- Government seeks strategy to deal with impact of low prices
- Cameroon in third year of plan to lift output to 600,000 tons
Cameroon’s plans to more than double the nation’s production of cocoa beans by 2020 will not be achieved as falling prices are dissuading farmers from planting new crops, according to the state’s support company for growers.
Producers in the world’s fifth-biggest cocoa producer have seen farmgate prices slump by more than a third in the past year as London future contracts declined on forecasts of an oversupply. Cameroon, which produced 269,495 metric tons in the year through July, is in the third year of a strategy to increase annual output to more than 600,000 tons by 2020.
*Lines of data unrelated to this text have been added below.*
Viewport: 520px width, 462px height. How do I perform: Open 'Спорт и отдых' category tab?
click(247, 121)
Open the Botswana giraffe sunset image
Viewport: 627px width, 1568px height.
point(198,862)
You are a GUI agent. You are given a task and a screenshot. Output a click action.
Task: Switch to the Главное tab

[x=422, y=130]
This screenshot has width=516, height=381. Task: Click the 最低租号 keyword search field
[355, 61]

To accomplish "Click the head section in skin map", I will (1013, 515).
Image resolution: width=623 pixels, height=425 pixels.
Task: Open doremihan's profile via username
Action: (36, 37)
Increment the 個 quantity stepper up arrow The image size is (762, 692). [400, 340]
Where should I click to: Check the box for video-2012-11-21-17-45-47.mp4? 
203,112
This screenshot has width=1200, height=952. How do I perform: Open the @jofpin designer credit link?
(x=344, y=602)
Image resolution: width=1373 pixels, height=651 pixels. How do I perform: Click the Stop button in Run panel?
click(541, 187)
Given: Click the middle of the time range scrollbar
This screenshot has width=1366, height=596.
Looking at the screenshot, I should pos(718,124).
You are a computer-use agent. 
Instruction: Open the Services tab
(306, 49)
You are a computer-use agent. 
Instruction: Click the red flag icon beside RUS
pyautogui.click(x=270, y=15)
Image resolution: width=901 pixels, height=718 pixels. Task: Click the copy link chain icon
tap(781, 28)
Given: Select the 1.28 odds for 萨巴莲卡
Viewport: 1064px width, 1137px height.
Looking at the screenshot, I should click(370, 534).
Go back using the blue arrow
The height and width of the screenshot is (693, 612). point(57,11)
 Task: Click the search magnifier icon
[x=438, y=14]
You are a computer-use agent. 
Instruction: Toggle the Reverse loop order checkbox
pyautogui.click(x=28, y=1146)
“The falling prices are seriously discouraging farmers,” Jerome Mvondo, director-general of the Cameroon Cocoa Development Corporation, said Monday in an interview in the capital, Yaounde. “That plan is unrealistic and unattainable.”
While the strategy to increase output envisaged new plantings of about 100,000 hectares (247,105 acres) every year, Cameroon only achieved growth of 2,500 to 3,500 hectares since 2014, Mvondo said. The government has also cut subsidies for inputs such as fertilizers and pesticides by 30 billion CFA francs ($49.8 million) this season, he said.
Earlier on Monday, the government said it had asked an emergency committee to compile a strategy on how to deal with the impact of low prices. The committee should consider how the country can process more cocoa locally to cope with volatile prices, Trade Minister Luc Magloire Mbarga Antangana said in a statement handed to reporters.
“Our message to farmers is not to hastily rush out of the sector out of panic, because there is going to be a way out,” Mbarga said in the statement.
Cameroon processes about 25 percent of its cocoa locally, according to the regulator, the National Cocoa and Coffee Board. The sector accounts for 3 percent of the country’s gross domestic product.
Cocoa for July delivery rose 4.8 percent to close at $1,955 a ton on ICE Futures U.S. in New York on Monday, after stockpiles monitored by ICE showed their first weekly drop in 14 weeks. The increase was the biggest by a most-active contract since March 20 and pares the decline in the past 12 months to 36 percent.